Source document:
As climate change continues, and global air temperature rise leads to enhanced glacier melt, there are a number of key considerations:

How will glaciers respond to climate change? – Will they disappear?

How will glacier melt affect water flow downstream?

How quickly might these changes happen?


How will glacier melt affect river systems?

Here we consider some of the impacts of glacier retreat on river flow, but there are also many other impacts, including: changes to river water chemistry, and impacts on ecosystems – the plants and animals living in and around the rivers

  1. Turning on the tap

Increased glacier melt produces more meltwater, which means that rivers will have a higher flow and more water will be transported downstream. However, this situation is likely to last only temporarily, because…

2. Turning off the tap 

Eventually (usually over several decades or longer), if a glacier melts fully, there will be no meltwater feeding into rivers downstream. Some rivers, that are fed by water from multiple sources (such as rainfall) do not rely on glacial meltwater and will not be greatly impacted by the disappearance of glaciers in their headwaters. Other rivers, especially those in mountain catchments, are supplied only by snow and ice melt. The disappearance of glaciers would therefore have major impacts on their water supply – the equivalent of turning off a tap. We know that many glaciers are melting rapidly, and some are predicted to have disappeared over the next few decades.

Dataset content:
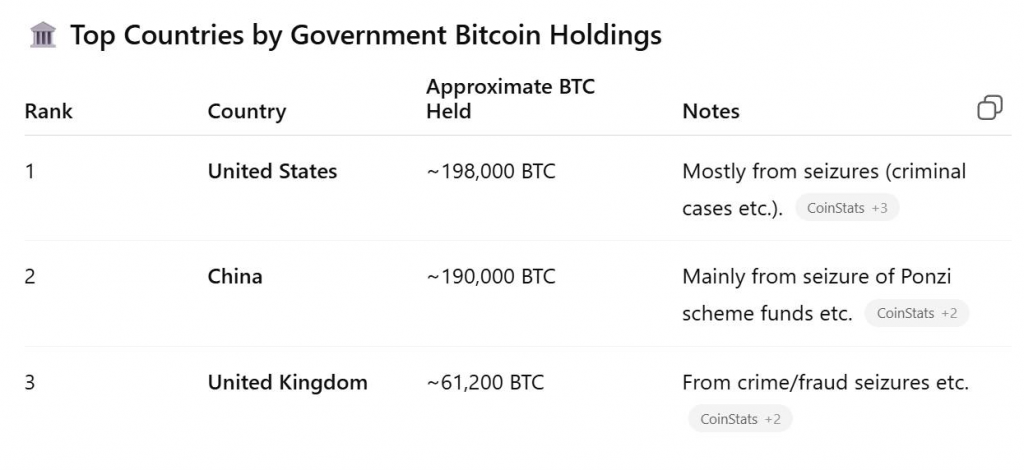This screenshot has width=1024, height=470.
Task: Select China country cell
Action: (235, 276)
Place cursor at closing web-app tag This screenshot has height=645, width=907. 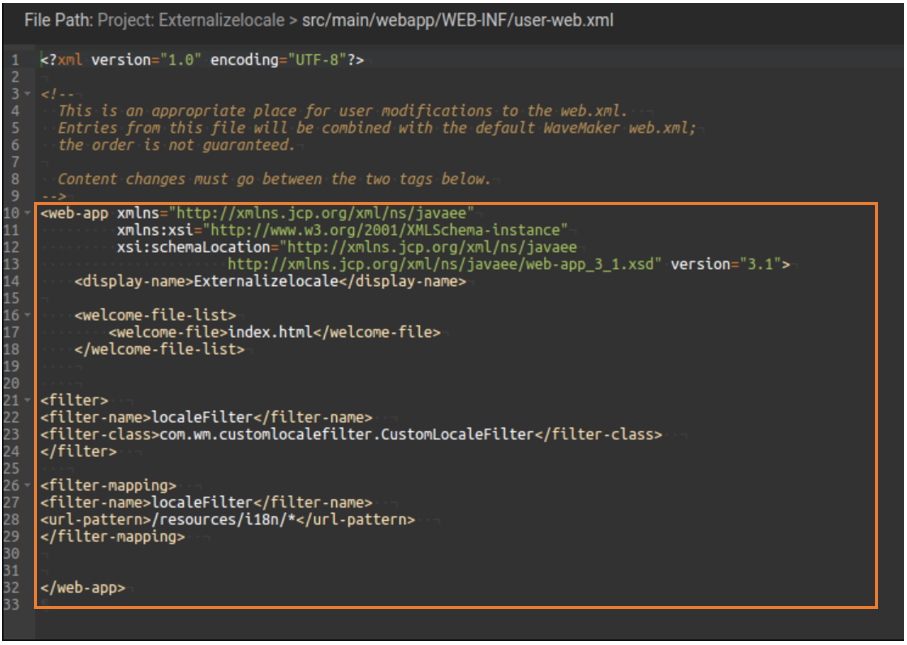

Exercise task:
Check each statement against the glacier melt text and say yes or no, quoting the words from the text that decide it.
1. The higher river flow caused by increased glacier melt is expected to last only for a while.
2. Rivers fed by several sources, such as rainfall, will be hit hard when the glaciers in their headwaters disappear.
3. Rivers in mountain catchments are among those supplied only by snow and ice melt.

Result:
1. Yes: "this situation is likely to last only temporarily"
2. No: "do not rely on glacial meltwater and will not be greatly impacted by the disappearance of glaciers in their headwaters"
3. Yes: "Other rivers, especially those in mountain catchments, are supplied only by snow and ice melt."